Needless to say, smiling, unsmiling, friendly, withdrawn, beneath their helmets and their caps, New York’s Finest were everywhere, pulled, it seemed from every unit the city had to spare, mounted, on foot, in patrol car, on motorbikes, courteous and watchful, checking out those inside the zone, monitoring those outside, and waiting, waiting, waiting.
By night the drama–and the tension–was, quite literally, highlighted by the searchlights of helicopters hovering above and of the klieg lights rooted below. Between them they seemed to illuminate every sinister nook and each questionable cranny. Elsewhere, looking out from the zone, there were signs that life went on as usual. Broadway shone, as it always shines, the high-rises glittered and shimmered as far as one could see. To the east, the Empire State Building, once again, but tragically now, New York’s tallest, was bathed in red, white, and blue. The disconcerting sense of normality–of once what was–was emphasized by the white stars and posters of red white and blue bunting that bedecked Macy’s, and the cheery flashing sign over the Garden: Welcome delegates!
Some time, it must have been after midnight on Wednesday, there were a few demonstrators out in the streets beyond the zone. Bush is a murderer! Bush is a liar! Bush will kill for oil! Peace now! Three or four ladies, tackily glamorous in showgirl costume, ran by laughing and giggling, cardboard missiles strapped–How should I put this?–in the place where Hedwig still had that angry inch.

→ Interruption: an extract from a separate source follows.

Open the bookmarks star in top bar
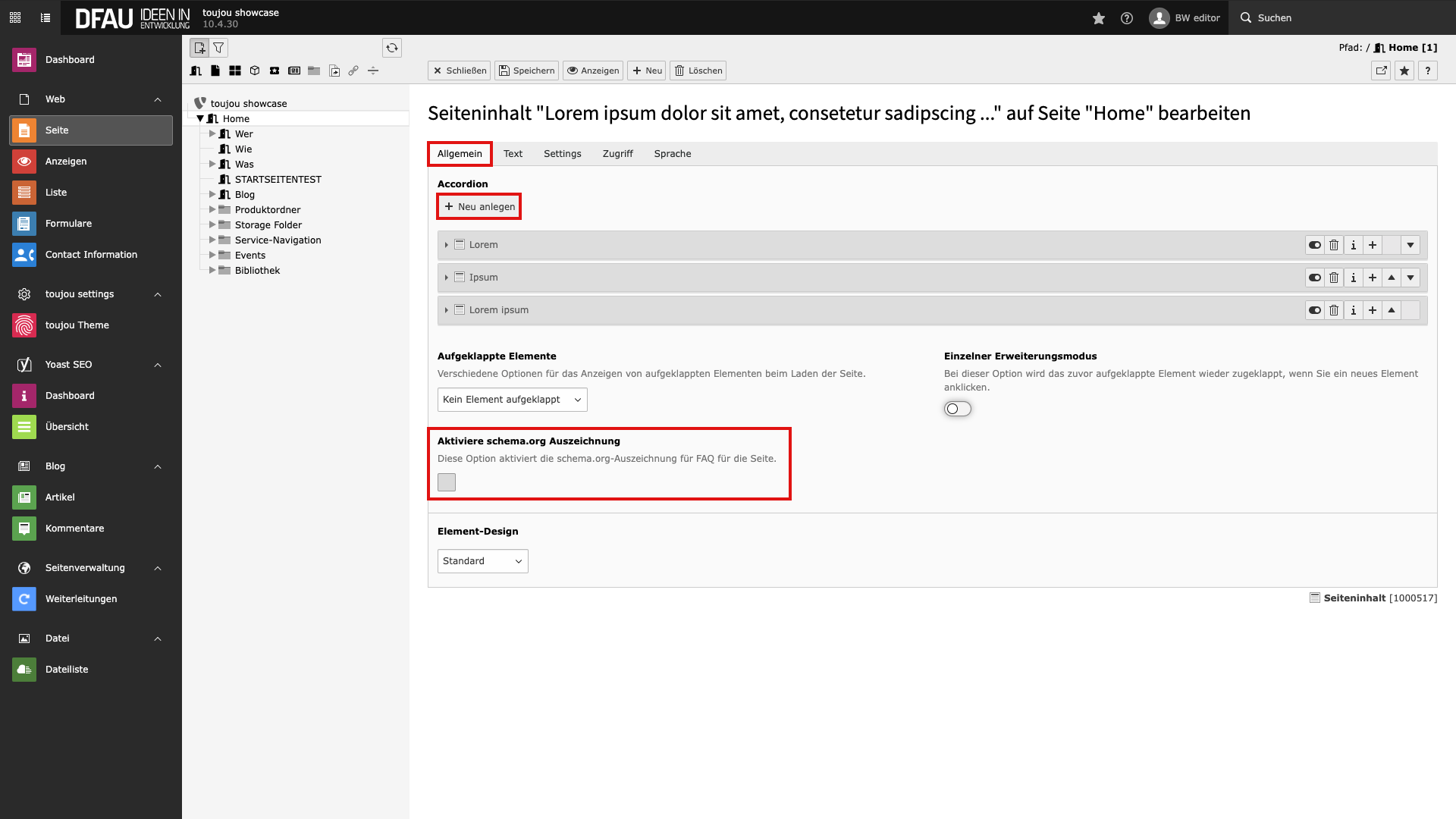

Someone shouts expletive-sodden abuse at a delegate, something about blood-spattered hands and Halliburton, but the delegate walks on, oblivious or unconcerned, protected by the cops who are everywhere, many with glow-sticks that cut red swathes through the air as they point where to go. And where not to. Even here, in the vicinity of the zone, but outside it, we are carefully controlled, move along, move along, allowed to cross the streets only at designated points, not here, no sir, not here, and herded behind red plastic netting until it is the moment to cross.
From time to time, large buses swept by, ferrying delegates to their hotels. Behind darkened windows, they could look out. No one could see in. Later came the vice-presidential cavalcade, motorbikes, a couple of limos, police cars, an SUV bristling with odd-looking antennae. I thought I caught a glimpse of Lynne Cheney through a partly opened window. The speeches had gone well, but she was staring out, pensive, a little anxious it seemed.
Back home, I pulled out Theodore White’s history of the 1960 campaign for his description of the conventions that year. Here he is with the Democrats: “Through the Biltmore lobby paraded two rival Puerto Rican delegations, with their steel drums and guitars, making music and dancing in Latin costume. Here floated the pretty girls, almost indistinguishable from one another in their official red-white-and-blue-dresses and skimmer hats, soliciting delegates, giggling, jiggling, pinning badges on anyone who lingered….”
That’s all gone now. Ancient history. What a shame.